**Metin**
● ● ● ● ●

19.04.2018, 10:17

SONUN BAŞLANGICI : Türkiye'nin İlk Erken Seçimi

1991 yılında yapılan erken seçim ile ANAP iktidarını kaybetti. 

 

Devlet Bahçeli 2002'de yaptığı erken seçim çağrısıyla desteklediği DSP hükümetini tarihe gömdü.

 

Türkiye'de yapılan ilk erken seçim ise iktidarda olan Demokrat Parti'nin pırıltısını kaybetmeye ve düpedüz sallanmaya başladığı bir dönemde gerçekleşti.

 

1950'lerin başında demokrasi, özgürlük ve refah vaadiyle iktidara gelen Demokrat Parti kısa sürede otoriter bir yönetim modeli benimsedi. 

 

Şimdi o günlere dönelim TÜRKİYE'NİN İLK ERKEN SEÇİMİ OLAN 1957 SEÇİMİ öncesi Türkiye'ye temel başlıklar altında kısaca bakalım :

 

Basın ;

 

Gazeteci Hüseyin Cahit Yalçın Halkçı gazetesinde yayınlanan makalelerinde Başbakana hakaret ettiği gerekçesiyle 1 Aralık 1954'de tutuklandı. 26 ay 20 günlük hapis cezası Yargıtay'ca onaylandı.  Hüseyin Cahit Yalçın cezaevine girdiğinde 80 yaşındaydı. [1]

 

Dünya Gazetesi yazarlarından Bedii Faik tutuklandı, Yazı İşleri müdürü Ali İhsan Göğüş 12 ay hapse mahkum edildi.

● ● ● ● ●

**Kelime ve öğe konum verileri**
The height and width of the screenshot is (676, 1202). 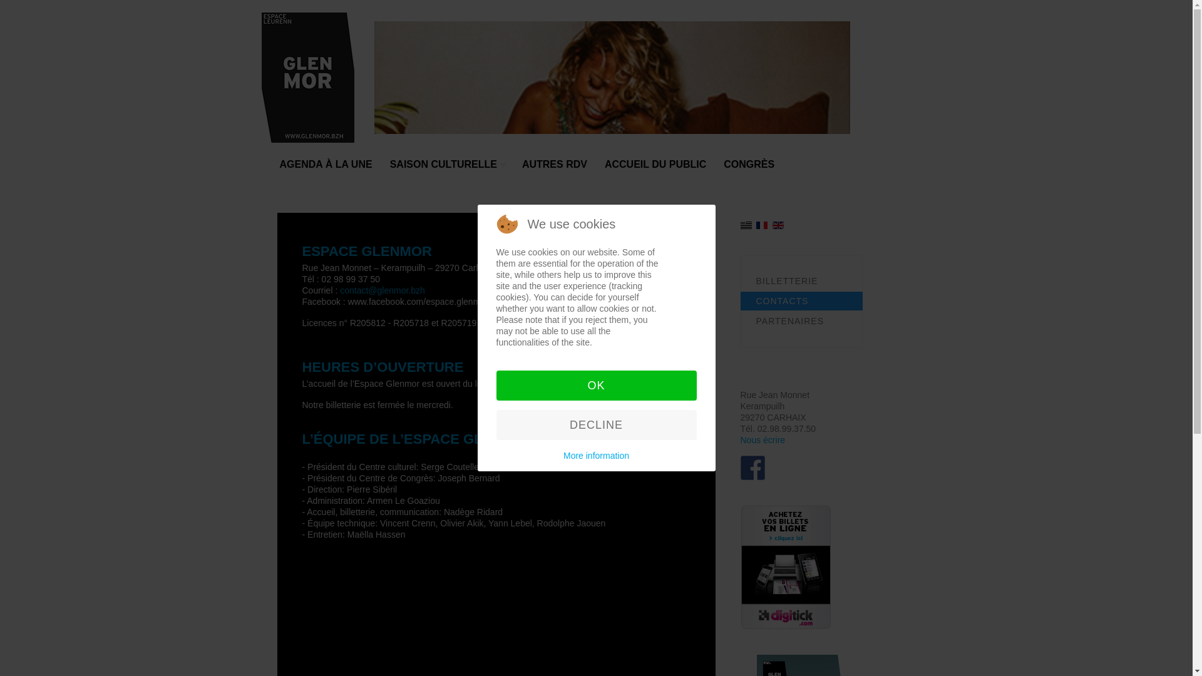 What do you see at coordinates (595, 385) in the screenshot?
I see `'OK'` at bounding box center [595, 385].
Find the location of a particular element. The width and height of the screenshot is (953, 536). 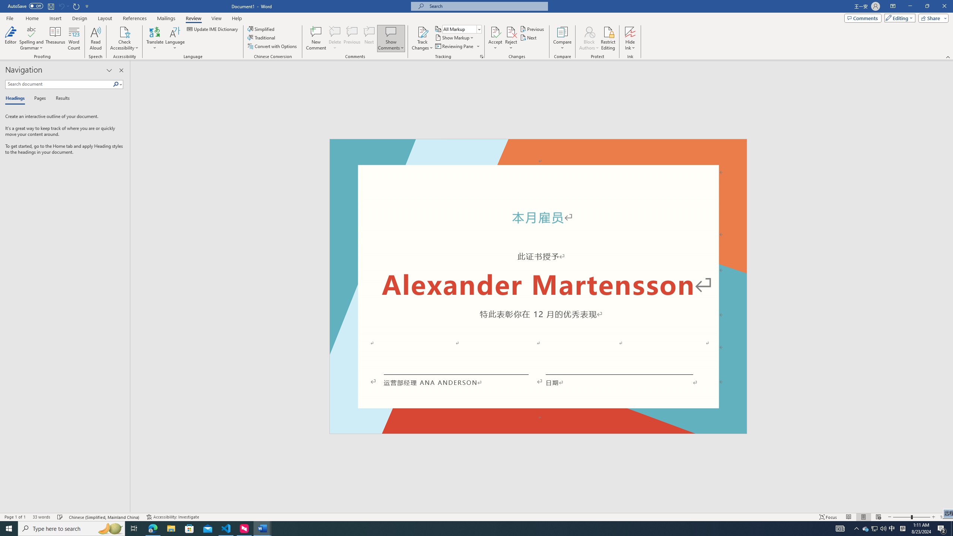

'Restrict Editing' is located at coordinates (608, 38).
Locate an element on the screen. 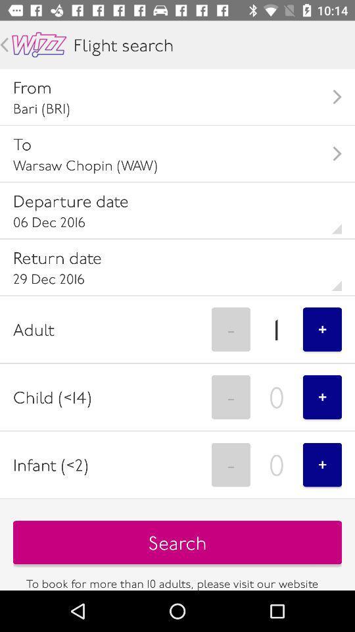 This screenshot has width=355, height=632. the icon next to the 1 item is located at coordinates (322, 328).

● ● ● ● ●

**Görev Tanımı 1**
Türkiye'nin ilk erken seçimiyle ilgili metinde "1991 yılında yapılan" ile "bir dönemde gerçekleşti." arasındaki kısmı, her iki uç da dahil olmak üzere aynen tekrar yazın.
**Görev Tanımı 2**
Türkiye'nin ilk erken seçimiyle ilgili metne göre Hüseyin Cahit Yalçın cezaevine girdiğinde kaç yaşındaydı?
**Görev Tanımı 3**
Türkiye'nin ilk erken seçimiyle ilgili metni son cümlesinden sonra kaldığı yerden sürdürün.
Kayıtların buradaki işle bir ilgisi yoktur.

**Yanıt 1**
1991 yılında yapılan erken seçim ile ANAP iktidarını kaybetti. 

 

Devlet Bahçeli 2002'de yaptığı erken seçim çağrısıyla desteklediği DSP hükümetini tarihe gömdü.

 

Türkiye'de yapılan ilk erken seçim ise iktidarda olan Demokrat Parti'nin pırıltısını kaybetmeye ve düpedüz sallanmaya başladığı bir dönemde gerçekleşti.

**Yanıt 2**
80 yaşındaydı.

**Yanıt 3**
 

6732 sayılı kanunla ne anlama geldiği belli olmayan suçlar icat edildi, gazetecilik yapmak fiilen suç haline getirilmişti. Pek çok gazete ve gazeteci bu düzenlemeden nasibini alırken, bunların en sansasyoneli İnönü'nün damadı olan Akis Dergisi başyazarı Metin Toker'in Şubat 1957'de tutuklanması oldu. Pek çok karikatürist de yeni yasanın kurbanı olacaktı.

 

Cumhuriyetçi Millet Partisi yöneticilerinden emekli general Sadık Aldoğan, bir yazısından dolayı mahkum edildi ve Millet gazetesi yazı işleri müdürü Hüsnü Zeki Söylemezoğlu'yla birlikte, cezaevine konuldu.

 

Halk gazetesinin sahibi Ratip Tahir Burak, bir karikatürü nedeniyle tutuklandı.

 

Zaman Gazetesi’nden Nusret Safa Coşkun ve Rıfat Ekinci birer yıl hapse mahkum oldular.

 

 Ulus, Yeni Ulus ve Halkçı gazetelerinde sorumlu müdürlük yapan Cemal Sağlam hakkında 69 dava açıldı. [2]

 

19 Eylül 1955'te İsmet İnönü'nün "Çetin Bir İmtihan" başlıklı Meclis'i tekrar toplantıya çağıran makalesini yayımlayan Ulus gazetesinin basılması ve yayımlanması süresiz yasaklandı , Hürriyet ve Tercüman makaleyi iktibas ettiği için basılmaları ve yayımlanmaları 15 gün yasaklandı. Ulus 31 gün kapalı kalmış açıldığı gün "Türk Ordusu Ancak Vatanın Hizmetindedir" başlıklı yazı nedeniyle yine kapatıldı ve bu ceza 32 gün sürdü.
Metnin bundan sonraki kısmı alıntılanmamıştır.